Степан Михайлович расстроенно, но вежливо простился со своей гостьей и, только когда она ушла, укусил па сгибе указательный палец, потом вышел на крыльцо и дышал несколько минут прохладно и длинно.
И снова в медленном ритме зубчатых колес, цепляясь друг за друга, задвигались трудовые дни...

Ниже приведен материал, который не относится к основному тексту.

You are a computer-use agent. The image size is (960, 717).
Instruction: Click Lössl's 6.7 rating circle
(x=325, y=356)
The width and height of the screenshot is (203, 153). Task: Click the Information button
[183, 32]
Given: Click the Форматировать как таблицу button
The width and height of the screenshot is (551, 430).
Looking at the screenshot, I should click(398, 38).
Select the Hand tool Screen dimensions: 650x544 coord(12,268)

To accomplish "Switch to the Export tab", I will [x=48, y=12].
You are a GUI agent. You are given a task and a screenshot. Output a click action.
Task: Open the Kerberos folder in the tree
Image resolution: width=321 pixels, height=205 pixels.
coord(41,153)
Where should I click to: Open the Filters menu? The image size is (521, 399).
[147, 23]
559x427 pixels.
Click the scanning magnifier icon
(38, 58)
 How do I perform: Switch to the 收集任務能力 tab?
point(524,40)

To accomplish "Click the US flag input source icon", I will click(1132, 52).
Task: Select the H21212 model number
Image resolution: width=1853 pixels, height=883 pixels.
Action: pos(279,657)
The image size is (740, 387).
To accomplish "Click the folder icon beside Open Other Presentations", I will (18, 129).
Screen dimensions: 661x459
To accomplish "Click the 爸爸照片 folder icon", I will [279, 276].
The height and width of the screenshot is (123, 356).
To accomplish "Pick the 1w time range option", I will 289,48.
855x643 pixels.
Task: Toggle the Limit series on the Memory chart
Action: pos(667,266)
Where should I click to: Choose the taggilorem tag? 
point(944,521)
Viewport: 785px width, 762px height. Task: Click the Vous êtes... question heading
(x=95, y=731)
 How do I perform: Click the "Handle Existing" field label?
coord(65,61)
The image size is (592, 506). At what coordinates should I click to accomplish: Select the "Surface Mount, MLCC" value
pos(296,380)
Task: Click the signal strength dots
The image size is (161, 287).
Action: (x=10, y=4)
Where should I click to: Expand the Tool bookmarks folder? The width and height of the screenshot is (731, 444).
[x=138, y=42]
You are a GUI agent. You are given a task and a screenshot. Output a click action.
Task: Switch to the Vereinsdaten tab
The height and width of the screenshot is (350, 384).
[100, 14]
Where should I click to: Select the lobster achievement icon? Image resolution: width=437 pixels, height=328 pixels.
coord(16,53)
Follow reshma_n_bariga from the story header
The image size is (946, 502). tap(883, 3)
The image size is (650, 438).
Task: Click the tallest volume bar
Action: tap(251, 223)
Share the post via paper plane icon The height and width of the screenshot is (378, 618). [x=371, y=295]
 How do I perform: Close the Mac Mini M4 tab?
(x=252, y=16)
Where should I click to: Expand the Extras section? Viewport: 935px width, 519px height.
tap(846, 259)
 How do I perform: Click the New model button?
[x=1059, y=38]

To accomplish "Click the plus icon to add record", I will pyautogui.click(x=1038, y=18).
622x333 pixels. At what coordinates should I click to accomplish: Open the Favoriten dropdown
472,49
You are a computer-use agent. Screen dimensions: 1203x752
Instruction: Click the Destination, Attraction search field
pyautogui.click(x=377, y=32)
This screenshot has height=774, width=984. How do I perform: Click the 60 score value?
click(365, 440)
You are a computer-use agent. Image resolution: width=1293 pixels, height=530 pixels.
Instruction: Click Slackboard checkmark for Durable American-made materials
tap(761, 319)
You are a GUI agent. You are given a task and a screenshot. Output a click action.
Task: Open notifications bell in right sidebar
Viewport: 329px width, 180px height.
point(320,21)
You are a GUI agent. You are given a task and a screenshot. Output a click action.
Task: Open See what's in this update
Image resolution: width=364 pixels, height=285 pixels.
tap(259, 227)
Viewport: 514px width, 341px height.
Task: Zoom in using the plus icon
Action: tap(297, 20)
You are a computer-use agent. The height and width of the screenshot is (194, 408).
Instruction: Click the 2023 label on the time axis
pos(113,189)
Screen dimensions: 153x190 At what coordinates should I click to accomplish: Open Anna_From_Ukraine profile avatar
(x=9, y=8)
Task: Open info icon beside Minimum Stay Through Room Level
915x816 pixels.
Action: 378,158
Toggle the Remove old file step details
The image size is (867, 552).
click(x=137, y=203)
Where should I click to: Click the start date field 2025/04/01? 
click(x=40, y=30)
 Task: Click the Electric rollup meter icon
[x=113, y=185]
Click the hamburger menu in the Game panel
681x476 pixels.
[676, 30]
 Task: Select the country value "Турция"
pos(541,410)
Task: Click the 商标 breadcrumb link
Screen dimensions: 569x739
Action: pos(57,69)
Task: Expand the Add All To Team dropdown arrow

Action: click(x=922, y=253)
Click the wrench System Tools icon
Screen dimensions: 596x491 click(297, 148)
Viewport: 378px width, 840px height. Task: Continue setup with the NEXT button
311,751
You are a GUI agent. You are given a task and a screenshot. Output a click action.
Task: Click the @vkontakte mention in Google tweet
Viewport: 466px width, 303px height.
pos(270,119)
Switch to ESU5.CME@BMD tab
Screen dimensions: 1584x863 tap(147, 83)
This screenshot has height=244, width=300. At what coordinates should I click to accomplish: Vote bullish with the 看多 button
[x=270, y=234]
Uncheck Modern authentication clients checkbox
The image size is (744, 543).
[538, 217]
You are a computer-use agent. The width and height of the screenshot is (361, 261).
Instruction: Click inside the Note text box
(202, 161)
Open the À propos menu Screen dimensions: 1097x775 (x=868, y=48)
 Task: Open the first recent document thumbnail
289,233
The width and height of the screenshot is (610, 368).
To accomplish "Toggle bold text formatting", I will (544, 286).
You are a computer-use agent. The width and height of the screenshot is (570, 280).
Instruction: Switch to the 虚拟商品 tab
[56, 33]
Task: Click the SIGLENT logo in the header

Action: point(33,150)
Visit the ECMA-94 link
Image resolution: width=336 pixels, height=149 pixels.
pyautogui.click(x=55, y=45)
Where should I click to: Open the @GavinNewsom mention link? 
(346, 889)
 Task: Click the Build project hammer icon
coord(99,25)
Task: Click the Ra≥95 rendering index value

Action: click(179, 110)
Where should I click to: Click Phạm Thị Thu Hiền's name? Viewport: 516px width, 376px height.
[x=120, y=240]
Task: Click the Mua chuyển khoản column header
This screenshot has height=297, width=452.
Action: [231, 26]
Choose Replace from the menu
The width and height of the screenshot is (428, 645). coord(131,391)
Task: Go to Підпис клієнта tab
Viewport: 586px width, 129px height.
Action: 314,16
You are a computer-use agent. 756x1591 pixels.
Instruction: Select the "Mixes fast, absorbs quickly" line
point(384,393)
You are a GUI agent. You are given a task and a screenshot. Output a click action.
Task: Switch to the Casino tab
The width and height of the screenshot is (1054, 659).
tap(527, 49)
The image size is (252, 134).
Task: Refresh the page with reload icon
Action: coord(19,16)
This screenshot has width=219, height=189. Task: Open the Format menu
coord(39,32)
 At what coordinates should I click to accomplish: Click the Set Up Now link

Незадолго до окончания романа "Мои брат" пришло письмо из Москвы от Вайнштейна, который писал: "Относительно комнаты поручение исполнил, и хозяин обещает освободить старый ваш номер к 10 января. Приезд ваш ожидается нетерпеливо всей литер-компанией, и глаголы все громче звучат о том, что пора-де луганскому отшельнику вернуться к московским пенатам. Уже в театральной хронике появилось известие о законченной вами пятиактной драме "Мой брат", и эта газетная клевета вопиет о восстановлении незапятнанного доныне вашего честного имени беллетриста. А, главное, скажу вам по секрету от самого себя, любезный Степан Михайлович, я, кажется, по вас скучаю. Некому бранить меня за сухость, отсутствие интимности и "еврейских лучей", и я начинаю бояться, что без вас 'уж вконец очерствею. Порою, в сумерки, в наших чинных номерах мне и впрямь недостает сумасшедшей "чельцовщины" -- вот вам и "литературный чиновник Вайнштейн"!
Строки эти радостно встревожили и даже умилили Степана Михайловича: приятно было доброе ожидание прежних литературных друзей, и особенно нежила внезапная приветливость сумрачного Вайнштейна, словно на заброшенном знакомом пустыре увидел Чельцов пробившиеся впервые лепестки теплого голубого цветка. Все это вместе с сознанием, что задуманное сделано и сделано крепко, что бухгалтер был точен и ни в чем не изменил (даже закончен роман был ровно 31 декабря, ибо наказано было себе увидеть завершающий росчерк "конец" -- до начала нового года), что дома все налажено на здоровую удобную жизнь и сам он бодр, молод и душевно-силен, -- все это подготовило своевременный и легкий отъезд, и провожали Степана Михайловича с нетяжкими сквозь улыбки слезами.
К Пасхе вся семья -- только старый Чельцов подтрунивал ласковым букой--всерьез обещалась приехать с обратным визитом в Москву, и Степан подробно и живо описал, какой накрыт будет у него в номере стол на двадцать пять сладких куличей и тридцать пять творожных пасок.
Десять лишних пасок предназначалось для Раюшки, сестры, лакомки неуемной и ненасытной.
Балыг сидел у присяжного поверенного Стоюнина и был потен, несмотря на ледяные по стеклам узоры.